[Collected data]
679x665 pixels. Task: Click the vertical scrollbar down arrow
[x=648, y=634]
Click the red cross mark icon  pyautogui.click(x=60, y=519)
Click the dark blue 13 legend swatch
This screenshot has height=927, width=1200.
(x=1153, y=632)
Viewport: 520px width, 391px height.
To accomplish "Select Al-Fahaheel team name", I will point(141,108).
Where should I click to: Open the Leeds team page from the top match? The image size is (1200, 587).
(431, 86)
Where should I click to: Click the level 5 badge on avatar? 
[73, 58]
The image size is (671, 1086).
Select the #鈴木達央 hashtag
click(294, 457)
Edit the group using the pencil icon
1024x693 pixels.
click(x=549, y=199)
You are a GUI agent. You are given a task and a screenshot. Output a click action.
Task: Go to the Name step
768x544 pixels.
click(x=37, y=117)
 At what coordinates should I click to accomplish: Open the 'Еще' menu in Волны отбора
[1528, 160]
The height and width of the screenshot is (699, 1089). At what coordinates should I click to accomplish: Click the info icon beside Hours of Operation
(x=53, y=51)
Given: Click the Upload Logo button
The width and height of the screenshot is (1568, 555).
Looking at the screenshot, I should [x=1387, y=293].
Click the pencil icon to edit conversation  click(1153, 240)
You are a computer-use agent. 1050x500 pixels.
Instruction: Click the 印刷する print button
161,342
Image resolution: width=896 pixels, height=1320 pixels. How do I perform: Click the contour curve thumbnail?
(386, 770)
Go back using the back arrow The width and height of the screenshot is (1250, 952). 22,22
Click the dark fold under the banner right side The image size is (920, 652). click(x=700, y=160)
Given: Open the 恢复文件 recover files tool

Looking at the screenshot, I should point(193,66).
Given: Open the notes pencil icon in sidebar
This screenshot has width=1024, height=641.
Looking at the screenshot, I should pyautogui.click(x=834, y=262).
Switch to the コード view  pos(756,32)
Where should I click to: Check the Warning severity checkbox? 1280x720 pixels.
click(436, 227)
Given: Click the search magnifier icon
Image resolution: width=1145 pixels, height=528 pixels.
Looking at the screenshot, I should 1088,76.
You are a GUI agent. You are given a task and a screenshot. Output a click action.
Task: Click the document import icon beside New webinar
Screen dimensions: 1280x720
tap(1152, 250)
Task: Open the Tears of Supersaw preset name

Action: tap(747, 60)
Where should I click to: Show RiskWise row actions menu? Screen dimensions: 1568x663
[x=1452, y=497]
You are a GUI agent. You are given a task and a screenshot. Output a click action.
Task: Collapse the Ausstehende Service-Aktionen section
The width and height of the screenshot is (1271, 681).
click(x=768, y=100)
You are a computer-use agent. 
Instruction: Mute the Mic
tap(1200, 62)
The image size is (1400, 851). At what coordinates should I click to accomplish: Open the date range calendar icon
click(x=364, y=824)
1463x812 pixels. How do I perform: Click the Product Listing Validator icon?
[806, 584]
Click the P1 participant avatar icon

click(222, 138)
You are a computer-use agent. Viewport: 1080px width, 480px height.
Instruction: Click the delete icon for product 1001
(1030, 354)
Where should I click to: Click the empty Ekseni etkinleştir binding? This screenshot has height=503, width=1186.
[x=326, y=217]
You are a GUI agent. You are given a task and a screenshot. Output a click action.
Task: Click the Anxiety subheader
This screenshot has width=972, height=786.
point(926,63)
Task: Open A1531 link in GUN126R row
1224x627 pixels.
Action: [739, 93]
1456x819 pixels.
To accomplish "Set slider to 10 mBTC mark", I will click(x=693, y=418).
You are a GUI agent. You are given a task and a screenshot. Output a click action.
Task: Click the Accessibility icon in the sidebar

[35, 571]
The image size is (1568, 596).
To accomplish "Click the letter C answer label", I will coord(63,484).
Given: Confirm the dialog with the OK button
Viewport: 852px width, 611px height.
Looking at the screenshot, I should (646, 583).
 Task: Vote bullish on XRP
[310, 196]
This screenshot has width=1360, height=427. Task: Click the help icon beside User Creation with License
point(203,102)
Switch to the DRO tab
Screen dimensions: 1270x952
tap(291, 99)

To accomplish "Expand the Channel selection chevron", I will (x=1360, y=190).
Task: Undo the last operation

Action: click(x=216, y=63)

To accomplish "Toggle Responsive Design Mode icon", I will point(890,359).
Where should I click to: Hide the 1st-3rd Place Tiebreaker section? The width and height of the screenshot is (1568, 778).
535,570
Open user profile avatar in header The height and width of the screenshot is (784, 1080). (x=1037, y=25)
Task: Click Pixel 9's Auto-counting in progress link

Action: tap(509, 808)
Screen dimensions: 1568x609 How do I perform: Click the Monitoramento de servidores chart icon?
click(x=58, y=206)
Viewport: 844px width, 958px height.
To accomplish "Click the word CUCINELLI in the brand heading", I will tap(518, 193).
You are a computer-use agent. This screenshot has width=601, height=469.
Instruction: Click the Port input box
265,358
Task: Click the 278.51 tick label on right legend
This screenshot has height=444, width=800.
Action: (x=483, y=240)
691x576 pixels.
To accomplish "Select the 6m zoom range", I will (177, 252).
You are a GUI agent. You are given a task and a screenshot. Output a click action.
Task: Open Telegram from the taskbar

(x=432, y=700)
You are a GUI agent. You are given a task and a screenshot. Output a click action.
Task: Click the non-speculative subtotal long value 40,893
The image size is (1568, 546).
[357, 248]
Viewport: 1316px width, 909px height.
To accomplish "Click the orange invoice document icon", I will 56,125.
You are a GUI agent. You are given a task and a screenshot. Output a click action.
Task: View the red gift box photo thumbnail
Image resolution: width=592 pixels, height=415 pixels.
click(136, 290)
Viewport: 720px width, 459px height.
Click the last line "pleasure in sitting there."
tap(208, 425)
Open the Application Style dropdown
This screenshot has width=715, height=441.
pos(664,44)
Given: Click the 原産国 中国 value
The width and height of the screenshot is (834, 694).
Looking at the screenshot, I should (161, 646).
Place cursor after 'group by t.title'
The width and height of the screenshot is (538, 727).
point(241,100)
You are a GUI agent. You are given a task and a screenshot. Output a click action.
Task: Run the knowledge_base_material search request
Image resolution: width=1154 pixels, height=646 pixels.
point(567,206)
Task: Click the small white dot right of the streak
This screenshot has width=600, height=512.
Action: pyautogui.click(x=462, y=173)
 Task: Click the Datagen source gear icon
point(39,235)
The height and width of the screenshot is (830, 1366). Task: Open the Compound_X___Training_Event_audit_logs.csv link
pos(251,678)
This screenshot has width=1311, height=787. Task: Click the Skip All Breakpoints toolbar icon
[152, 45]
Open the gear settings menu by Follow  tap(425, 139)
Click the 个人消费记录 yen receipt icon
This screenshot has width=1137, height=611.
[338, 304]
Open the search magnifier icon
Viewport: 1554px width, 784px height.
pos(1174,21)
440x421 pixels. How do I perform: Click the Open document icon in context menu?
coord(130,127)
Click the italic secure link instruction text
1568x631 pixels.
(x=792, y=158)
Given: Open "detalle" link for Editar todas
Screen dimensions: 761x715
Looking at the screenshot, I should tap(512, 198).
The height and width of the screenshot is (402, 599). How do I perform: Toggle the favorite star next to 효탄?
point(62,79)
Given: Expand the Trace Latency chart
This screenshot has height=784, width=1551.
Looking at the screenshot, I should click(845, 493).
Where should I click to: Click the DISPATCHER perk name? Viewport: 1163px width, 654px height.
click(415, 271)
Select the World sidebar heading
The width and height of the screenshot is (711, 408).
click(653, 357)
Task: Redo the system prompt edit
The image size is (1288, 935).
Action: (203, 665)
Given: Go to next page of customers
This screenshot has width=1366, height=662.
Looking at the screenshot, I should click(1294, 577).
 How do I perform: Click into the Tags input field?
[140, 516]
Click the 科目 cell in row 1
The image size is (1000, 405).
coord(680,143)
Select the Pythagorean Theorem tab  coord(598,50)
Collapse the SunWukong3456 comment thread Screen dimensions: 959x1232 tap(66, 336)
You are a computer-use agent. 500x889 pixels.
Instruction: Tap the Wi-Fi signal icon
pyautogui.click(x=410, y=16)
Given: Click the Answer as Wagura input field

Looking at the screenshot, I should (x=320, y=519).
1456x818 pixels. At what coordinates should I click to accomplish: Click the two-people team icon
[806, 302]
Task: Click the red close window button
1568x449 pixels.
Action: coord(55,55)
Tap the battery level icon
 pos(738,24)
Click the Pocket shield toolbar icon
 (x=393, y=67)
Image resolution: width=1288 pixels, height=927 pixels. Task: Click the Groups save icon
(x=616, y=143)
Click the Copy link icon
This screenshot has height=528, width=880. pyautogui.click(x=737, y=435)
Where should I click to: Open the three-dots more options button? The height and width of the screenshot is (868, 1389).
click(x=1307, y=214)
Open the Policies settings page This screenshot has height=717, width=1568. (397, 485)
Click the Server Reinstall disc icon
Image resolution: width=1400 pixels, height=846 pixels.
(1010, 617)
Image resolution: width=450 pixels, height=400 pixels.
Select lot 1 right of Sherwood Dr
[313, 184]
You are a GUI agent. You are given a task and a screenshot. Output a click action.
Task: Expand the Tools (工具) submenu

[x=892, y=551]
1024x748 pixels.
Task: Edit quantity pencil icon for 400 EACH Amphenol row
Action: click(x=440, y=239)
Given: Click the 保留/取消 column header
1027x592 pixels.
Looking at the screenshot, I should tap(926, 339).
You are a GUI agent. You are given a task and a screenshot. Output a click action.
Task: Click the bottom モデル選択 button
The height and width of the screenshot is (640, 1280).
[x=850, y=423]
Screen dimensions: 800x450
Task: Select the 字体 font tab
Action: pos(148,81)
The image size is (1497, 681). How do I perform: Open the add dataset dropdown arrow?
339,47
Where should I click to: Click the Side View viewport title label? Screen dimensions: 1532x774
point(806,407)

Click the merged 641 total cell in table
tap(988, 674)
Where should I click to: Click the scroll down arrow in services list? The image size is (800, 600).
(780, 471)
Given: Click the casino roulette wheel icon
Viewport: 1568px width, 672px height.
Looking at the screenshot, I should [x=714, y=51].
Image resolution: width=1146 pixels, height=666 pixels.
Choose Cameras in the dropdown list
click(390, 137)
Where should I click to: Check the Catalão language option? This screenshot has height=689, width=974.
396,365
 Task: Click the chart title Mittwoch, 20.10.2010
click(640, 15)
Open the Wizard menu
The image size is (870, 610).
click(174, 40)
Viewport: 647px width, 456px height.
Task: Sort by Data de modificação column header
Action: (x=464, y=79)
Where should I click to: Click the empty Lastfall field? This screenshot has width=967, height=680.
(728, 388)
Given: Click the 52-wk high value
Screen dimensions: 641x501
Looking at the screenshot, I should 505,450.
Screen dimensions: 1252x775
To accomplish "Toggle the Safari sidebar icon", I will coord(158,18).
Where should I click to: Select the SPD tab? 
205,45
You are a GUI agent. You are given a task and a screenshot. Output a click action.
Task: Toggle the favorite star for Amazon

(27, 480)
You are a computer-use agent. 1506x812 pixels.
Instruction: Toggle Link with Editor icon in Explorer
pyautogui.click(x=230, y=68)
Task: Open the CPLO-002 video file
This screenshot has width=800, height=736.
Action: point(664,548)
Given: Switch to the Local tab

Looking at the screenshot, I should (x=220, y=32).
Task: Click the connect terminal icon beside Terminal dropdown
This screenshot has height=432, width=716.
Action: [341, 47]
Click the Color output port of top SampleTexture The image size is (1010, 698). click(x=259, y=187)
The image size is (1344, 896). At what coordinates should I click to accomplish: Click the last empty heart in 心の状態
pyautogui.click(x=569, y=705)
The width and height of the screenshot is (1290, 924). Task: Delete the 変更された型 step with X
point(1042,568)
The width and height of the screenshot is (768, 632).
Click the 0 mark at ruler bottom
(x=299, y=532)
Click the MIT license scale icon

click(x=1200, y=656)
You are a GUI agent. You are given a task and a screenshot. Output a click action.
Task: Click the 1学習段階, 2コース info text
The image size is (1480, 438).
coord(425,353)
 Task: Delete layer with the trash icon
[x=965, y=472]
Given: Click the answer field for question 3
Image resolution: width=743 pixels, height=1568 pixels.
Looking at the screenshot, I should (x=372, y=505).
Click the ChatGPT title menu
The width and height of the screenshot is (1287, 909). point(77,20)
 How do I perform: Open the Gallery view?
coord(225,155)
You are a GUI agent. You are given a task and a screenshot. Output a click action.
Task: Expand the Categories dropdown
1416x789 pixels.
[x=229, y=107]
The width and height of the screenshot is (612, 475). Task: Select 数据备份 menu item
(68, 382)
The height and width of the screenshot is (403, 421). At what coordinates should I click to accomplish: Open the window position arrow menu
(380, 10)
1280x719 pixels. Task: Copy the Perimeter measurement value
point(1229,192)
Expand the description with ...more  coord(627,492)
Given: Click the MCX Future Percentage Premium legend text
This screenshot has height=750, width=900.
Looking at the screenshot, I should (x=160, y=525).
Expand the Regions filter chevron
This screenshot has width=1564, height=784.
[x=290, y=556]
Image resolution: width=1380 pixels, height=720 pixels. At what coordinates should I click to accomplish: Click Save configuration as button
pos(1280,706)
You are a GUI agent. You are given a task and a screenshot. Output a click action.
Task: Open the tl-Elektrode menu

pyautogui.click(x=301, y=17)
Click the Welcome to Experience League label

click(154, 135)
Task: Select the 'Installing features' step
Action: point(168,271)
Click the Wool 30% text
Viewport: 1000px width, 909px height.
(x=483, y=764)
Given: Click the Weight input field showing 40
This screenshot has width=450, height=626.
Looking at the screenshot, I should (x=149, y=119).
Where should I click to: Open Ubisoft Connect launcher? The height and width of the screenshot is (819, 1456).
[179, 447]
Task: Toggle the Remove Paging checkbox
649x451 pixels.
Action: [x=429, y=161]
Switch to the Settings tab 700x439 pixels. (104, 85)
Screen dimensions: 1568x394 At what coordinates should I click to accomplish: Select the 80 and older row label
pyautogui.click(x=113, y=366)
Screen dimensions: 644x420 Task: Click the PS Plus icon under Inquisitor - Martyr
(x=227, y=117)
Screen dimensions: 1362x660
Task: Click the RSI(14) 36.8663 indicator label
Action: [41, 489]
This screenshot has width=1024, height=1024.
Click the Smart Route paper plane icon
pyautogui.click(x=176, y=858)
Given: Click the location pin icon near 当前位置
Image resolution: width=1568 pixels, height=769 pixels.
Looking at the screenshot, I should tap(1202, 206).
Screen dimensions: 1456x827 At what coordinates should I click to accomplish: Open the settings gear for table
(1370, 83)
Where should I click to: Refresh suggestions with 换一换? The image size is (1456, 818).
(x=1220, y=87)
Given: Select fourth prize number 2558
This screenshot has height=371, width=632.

#### Exercise requirements
If a line contains the string "using", it counts toward the total; state that total for the records above and nothing more.

#### Answer below
2